But he found no peace that way. Arrow of blame aimed at the black core of me. He has brooded for years. His resentment a growing and strangling thing, like ivy on a pine. Like a boil needed to head and pierce. He wanted to have it out before he walked away through blue and languishing smoke into the white light of his hope. He wanted no knots untied, a guard against us looking for him and casting shadows on his brighter life.

Deep down he still loves his mama. In tears, he begs me to forgive him for what he’d already done in his heart. So I tell him if that what he got to do, he should go ahead and do it.

Yet I wanted him to know that denying his family is a hard way to make a better life.

*   *   *   *   *

I stood between him and his father. I the fly in his soup. The cause he has no father. I the dark impassable hedge wall between him and his happiness.
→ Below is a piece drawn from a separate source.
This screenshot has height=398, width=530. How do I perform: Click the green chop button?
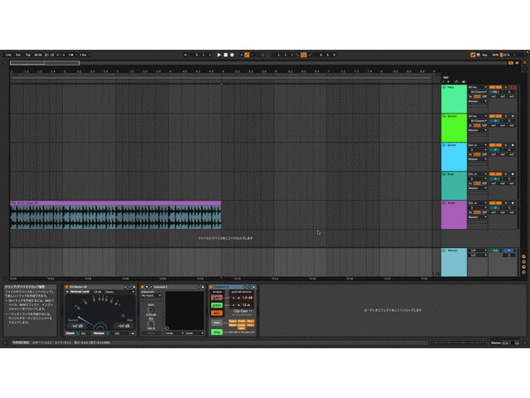pos(217,332)
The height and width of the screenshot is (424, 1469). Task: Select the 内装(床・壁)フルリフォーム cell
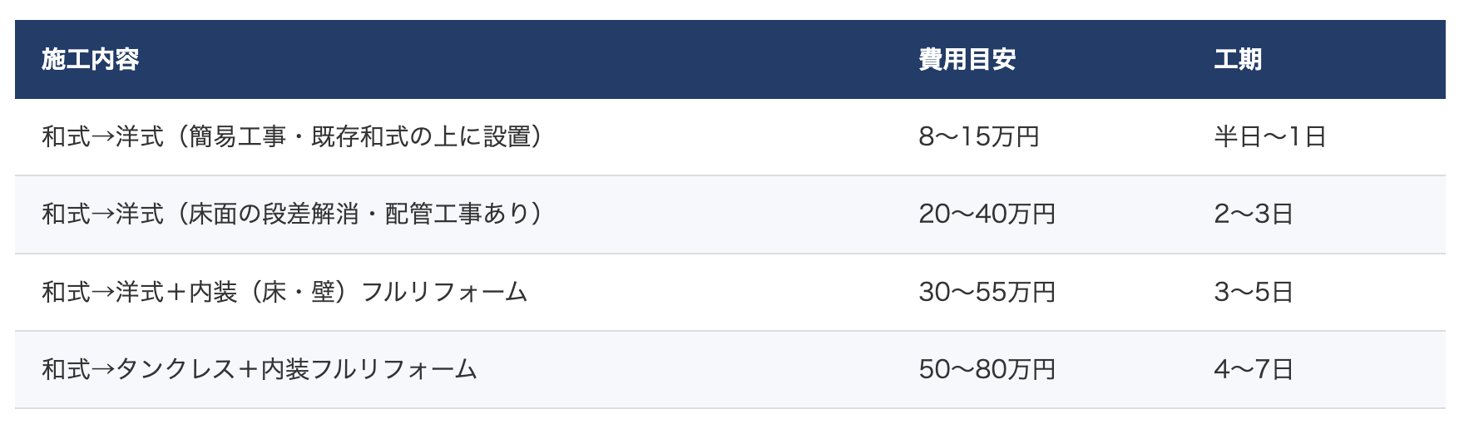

He knew as well as the foul-minded, his father lived across the field in the big house with his wife and son. He worked for his father. If he the man he want to be he could’ve walk up to his father and his brother, though I advised against it, and threw his arms about their necks. How can I be blamed for his lack of nerve and backbone? I didn’t make the world he lives in, nor the one I inherited.

Which one of them would take me in his arms, and hold me lovingly, and say, “Mama, I love you”? No, the bastards all walk around sullen and silent.

They carry chips on they shoulder big as a truckload of pulpwood, as if that way was gonna make the world better for themselves or for me, or build a house or a home.. Their drinking, their rise in distrust and temper, and the rush of violence come, I know, from the shame and hatred of their mama, as if I had set their world upside down. To hell with church respectability!

What if I did screw a white man (and loved him good) what that got to do with any one of them? They so concerned what other people think. I ain’t told them since they came grown what to do with their sex. But they want to be my daddy and the guardians of my behavior.

*   *   *   *   *

And my son Irvin. He gone shoot his mama with a shotgun for “sneaking around with white men.” Did they want me to take him arm in arm to Jerusalem and sit him on the mourner’s bench. How am I gonna sneak? My life is an open book to the mean-spirited.

Irvin, he ain’t got courage to say who he talking about, but he gone kill me like I ain’t nothing. Here he farms for the man he believes has transgressed the bounds of decency, working for the man and living on the man’s land, depending on him for his everything. And it’s with me he wants to fight, with me he wants to murder. Marvin Owen, Percy’s daddy, is his master as well as my own. However black the cheese is sliced.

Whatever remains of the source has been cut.